Finding the nth Term of an Arithmetic Sequence

[demonelite123]

The sum of the first n terms in a certain arithmetic sequence is given by S_n = 3n² - n. Show that the nth term of the sequence is given by a_n = 6n - 4.

so far i have done:
S_n = (n / 2) (a₁ + a_n) = 3n² - n
i solved for a₁ + a_n = 6n - 2

i also have a_n = a₁ + d(n-1).

i don't know what do to next. please help me.

 

[mjsd]

d = 6, from {d'}_{n} = S_{n+1} - S_{n} and then evaluate d = {d'}_{n+1} - {d'}_n =6
and note that a_1 = S_1

 

[demonelite123]

i don't understand what d_n is. isn't d just the common difference? how come there's an apostrophe on it?

 

[mjsd]

i don't understand what d_n is. isn't d just the common difference? how come there's an apostrophe on it?

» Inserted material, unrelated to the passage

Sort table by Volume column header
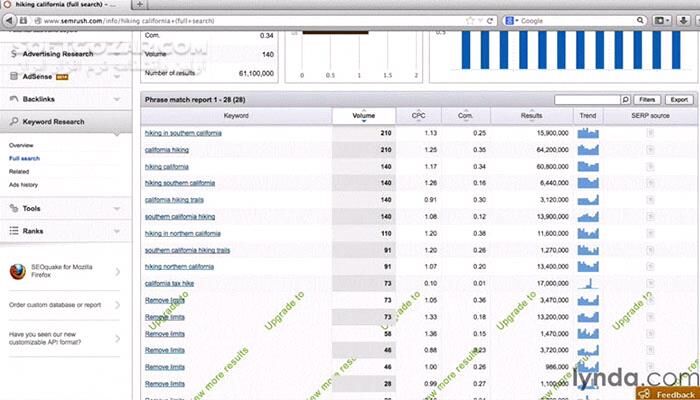Image resolution: width=700 pixels, height=400 pixels. (364, 116)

the way I have written it, d' is not actually d in the definition of: a_n = a_1 + d (n-1)
so I put the "prime" or apostrophe on it. But the difference between two consecutive d' is the d we are after... write down the sequence and the progression and work out the differences between consecutive entries to see the pattern and visualise how these results are derived.

 

[demonelite123]

sorry i don't understand this part: S_n+1 - S_n = d^' and then evaluate d = d^'_n+1 - d^'_n = 6.

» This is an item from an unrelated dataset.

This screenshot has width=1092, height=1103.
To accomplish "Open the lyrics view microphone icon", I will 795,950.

how did you find what d^'_n+1 was? and how did you know d = 6?

 

[HallsofIvy]

You are told that the sum of the first n terms is 3n²- n. Then the first term, alone, a₁= 3(1²)- 1= 2. Also the sum of the first two terms is a₁+ a₂= 3(2²)- 2= 10 so a₂= 10- a₁= 10- 2= 8. So the first term is 2 and the common difference is 8-2= 6. The nth term is 2+ 6(n-1)= 2+ 6n- 6= 6n- 4.

 

[demonelite123]

thanks a bunch!
i don't know why i didn't think of that!